Prof de banlieue, Guillaume ne croit plus à l’école comme ascenseur social. Les déterminismes sont trop écrasants, la société trop gouvernée par l’argent et le statut qui ouvrent aux privilégiés les portes des grandes écoles tandis que les autres se rabattent sur des diplômes sans valeur. Alors le jour où Guillaume rencontre Nadia, belle, intelligente, cultivée mais sans diplôme valable, il décide de lui en procurer un.
Un diplôme vaut-il plus qu’une validation de papier ? Peut-on réparer une injustice en trichant ? Ces questions méritent d’être posées. L’expérience imaginée par Guillaume est donc prenante, on brûle évidemment de savoir si l’imposture permettra à Nadia de se jouer des déterminismes – et ainsi de démontrer par l’absurde la vacuité des hiérarchies de statut qui régissent nos rapports sociaux.
L’intrigue est accrocheuse, donc, mais décevante car trop caricaturale. Le registre est certes celui de la satire, mais le trait est gros. Les lycées et l’université sont caricaturés comme le mépris pour les diplômes de l’enseignement supérieur hors grandes écoles – il ne faut pas non plus exagérer. Les grandes écoles en prennent d’ailleurs aussi pour leur grade (décidément, c’était déjà le cas dans Humus, de Gaspard Koenig, que j’ai lu un peu avant). Je comprends que l’on trouve injuste que ces établissements soient mieux financés par l’État que les universités alors que vu leur sélectivité, leurs étudiants ne sont pas ceux qui les plus gros besoins d’accompagnement. Mais je n’en peux plus des stéréotypes selon lesquels on n’y enseignerait que les power points, le pipeau et la novlangue. Les grandes écoles sont d’autant plus injustes qu’elles n’offrent pas à leurs étudiants qu’un diplôme, mais aussi d’excellents enseignements et un réseau de choix.

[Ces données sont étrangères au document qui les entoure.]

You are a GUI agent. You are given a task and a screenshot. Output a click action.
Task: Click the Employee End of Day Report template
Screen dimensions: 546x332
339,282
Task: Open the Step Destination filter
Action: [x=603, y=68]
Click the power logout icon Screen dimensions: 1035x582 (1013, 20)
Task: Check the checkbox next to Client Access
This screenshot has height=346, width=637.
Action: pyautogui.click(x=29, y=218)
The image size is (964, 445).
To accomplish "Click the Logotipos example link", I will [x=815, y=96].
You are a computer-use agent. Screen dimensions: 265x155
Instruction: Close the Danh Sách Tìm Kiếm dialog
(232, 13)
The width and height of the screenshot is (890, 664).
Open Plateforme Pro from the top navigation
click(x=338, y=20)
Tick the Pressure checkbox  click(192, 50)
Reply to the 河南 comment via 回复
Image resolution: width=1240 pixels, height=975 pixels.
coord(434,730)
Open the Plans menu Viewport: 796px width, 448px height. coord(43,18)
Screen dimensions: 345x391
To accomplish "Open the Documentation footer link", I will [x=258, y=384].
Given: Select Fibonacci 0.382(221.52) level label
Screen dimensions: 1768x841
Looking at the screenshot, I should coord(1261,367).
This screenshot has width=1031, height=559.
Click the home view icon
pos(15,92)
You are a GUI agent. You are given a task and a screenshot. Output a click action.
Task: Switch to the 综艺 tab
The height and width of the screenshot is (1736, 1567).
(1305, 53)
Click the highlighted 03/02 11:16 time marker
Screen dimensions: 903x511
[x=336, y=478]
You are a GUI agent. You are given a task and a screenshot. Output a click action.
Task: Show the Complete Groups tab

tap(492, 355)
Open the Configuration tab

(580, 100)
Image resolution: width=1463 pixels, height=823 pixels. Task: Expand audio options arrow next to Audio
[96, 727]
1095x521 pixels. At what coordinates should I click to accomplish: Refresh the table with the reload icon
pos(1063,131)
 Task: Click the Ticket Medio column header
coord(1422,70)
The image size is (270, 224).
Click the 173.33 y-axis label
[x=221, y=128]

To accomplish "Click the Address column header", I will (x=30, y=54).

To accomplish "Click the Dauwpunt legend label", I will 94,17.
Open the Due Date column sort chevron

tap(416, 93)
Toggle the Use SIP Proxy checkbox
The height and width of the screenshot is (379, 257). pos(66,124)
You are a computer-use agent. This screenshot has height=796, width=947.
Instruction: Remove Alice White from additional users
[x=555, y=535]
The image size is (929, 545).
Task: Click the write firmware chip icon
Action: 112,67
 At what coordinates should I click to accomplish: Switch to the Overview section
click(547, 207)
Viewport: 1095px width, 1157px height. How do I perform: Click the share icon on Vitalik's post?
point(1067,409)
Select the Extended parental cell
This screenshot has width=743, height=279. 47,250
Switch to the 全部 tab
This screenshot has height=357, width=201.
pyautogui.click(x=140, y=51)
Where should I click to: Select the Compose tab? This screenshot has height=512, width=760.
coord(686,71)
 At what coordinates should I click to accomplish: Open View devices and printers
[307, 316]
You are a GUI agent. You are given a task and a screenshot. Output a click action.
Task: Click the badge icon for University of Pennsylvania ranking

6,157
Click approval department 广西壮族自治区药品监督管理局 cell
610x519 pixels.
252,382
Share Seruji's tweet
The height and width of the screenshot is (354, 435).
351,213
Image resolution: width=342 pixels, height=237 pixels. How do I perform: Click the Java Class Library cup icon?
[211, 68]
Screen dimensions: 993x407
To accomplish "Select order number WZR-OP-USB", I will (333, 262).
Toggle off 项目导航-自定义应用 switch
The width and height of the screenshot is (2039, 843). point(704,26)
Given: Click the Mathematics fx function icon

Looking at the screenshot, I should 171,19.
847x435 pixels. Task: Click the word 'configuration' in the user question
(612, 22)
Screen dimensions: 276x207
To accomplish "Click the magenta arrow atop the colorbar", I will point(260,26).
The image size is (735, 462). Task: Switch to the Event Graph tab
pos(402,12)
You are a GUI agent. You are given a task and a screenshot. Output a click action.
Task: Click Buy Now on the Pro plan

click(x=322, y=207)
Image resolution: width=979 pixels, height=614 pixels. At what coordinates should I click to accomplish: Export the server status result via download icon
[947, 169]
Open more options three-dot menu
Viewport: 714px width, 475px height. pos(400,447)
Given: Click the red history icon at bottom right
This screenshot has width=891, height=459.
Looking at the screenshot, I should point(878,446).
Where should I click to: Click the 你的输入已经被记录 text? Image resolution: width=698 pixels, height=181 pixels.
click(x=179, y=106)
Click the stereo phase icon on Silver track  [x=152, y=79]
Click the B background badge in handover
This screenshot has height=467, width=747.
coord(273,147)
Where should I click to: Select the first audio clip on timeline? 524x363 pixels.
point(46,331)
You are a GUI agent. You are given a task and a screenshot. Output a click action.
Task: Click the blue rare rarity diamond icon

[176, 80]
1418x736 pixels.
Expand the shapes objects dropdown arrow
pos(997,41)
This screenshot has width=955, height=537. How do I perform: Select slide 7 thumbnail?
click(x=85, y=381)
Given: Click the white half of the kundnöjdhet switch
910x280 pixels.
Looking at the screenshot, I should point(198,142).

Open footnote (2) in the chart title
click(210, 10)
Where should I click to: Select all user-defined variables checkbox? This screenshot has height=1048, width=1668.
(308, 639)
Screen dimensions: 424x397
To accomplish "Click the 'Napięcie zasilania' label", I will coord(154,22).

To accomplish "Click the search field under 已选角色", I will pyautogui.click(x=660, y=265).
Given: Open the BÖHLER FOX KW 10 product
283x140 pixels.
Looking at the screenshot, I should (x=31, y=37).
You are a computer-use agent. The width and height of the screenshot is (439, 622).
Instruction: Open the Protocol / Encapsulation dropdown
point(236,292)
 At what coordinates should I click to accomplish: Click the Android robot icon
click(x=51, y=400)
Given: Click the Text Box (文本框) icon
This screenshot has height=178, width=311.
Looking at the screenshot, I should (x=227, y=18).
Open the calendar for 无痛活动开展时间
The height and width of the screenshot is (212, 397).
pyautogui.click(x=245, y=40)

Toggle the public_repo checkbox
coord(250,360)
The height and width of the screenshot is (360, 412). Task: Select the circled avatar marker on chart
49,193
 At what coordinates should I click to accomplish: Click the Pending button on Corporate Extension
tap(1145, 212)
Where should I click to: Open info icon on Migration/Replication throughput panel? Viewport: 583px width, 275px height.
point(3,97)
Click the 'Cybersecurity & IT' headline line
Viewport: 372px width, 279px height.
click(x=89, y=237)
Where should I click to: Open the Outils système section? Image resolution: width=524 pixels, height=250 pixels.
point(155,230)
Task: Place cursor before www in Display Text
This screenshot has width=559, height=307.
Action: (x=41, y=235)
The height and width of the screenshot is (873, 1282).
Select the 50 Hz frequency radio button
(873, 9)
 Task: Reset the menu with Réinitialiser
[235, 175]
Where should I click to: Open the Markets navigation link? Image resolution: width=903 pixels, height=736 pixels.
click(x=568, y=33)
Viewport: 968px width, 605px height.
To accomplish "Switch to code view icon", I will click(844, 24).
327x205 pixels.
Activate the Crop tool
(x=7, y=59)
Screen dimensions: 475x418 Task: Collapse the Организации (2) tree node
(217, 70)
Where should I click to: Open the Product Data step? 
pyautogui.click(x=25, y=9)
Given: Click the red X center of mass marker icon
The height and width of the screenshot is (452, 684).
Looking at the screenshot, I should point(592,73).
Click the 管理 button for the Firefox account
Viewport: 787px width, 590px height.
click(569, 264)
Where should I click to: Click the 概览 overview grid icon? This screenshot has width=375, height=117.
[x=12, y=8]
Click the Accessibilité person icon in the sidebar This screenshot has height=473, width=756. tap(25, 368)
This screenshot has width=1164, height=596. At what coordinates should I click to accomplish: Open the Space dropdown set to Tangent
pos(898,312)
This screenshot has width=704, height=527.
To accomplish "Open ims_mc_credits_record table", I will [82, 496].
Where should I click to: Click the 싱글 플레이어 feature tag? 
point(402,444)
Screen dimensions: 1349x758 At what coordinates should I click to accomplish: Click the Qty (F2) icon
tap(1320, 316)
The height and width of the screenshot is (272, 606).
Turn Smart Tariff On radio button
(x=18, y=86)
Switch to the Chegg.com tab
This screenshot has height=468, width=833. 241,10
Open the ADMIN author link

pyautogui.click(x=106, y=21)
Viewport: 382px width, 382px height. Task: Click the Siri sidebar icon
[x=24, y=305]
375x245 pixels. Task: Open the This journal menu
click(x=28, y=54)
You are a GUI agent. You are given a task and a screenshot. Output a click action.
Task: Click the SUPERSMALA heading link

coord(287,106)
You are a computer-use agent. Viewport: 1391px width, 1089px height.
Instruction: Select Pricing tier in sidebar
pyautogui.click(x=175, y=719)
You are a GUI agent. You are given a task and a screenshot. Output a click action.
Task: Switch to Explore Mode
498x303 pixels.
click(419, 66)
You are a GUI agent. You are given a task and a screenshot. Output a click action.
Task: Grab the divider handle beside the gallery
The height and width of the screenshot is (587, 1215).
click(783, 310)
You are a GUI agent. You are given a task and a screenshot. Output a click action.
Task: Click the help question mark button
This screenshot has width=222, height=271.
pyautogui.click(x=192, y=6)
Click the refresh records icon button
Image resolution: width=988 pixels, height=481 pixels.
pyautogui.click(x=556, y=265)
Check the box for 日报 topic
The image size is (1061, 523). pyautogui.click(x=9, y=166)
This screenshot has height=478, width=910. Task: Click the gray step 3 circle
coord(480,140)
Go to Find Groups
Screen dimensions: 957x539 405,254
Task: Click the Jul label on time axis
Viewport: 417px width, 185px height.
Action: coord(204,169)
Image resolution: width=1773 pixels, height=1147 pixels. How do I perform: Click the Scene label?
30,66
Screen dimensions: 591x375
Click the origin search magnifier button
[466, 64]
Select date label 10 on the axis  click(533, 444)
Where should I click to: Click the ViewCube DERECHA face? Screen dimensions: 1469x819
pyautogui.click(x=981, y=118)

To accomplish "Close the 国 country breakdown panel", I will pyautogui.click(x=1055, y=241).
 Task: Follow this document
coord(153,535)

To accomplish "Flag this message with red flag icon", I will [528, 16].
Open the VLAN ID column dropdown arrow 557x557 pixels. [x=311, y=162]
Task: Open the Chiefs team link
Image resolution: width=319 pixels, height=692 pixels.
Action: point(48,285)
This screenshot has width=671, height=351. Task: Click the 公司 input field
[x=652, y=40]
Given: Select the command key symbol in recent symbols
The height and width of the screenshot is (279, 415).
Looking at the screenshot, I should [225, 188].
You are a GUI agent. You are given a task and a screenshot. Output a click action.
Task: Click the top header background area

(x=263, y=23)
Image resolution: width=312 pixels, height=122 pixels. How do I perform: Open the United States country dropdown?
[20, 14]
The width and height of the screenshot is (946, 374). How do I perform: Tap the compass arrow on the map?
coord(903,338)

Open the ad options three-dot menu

Difficile de croire qu’une femme aux faux airs de Nabila, dont l’accent trahit les origines sociales et privée de référence ou de connaissance, parvienne à grimper de tels échelons uniquement grâce à un faux diplôme. Inconcevable aussi, par exemple, d’imaginer une ministre de l’éducation qui demanderait à un prof s’il a choisi ce métier par « masochisme ». Je n’ai pas trop compris non plus pourquoi le protagoniste, qui semble intelligent et développe des réflexions éthiques, devient subitement si agressif et insultant lors de certaines situations avec des femmes.
Malgré ces limites, Le diplôme reste un roman prenant qui pose de bonnes questions sur les tris sociaux présentés comme méritocratiques, dans un monde où tout semble se monnayer. Merci beaucoup à Blandine de m’avoir offert cette lecture !
Lu en novembre 2023 – Albin Michel, 19,90€
Dommage pour le trait caricatural même si le roman semble intéressant par les questions qu’il soulève.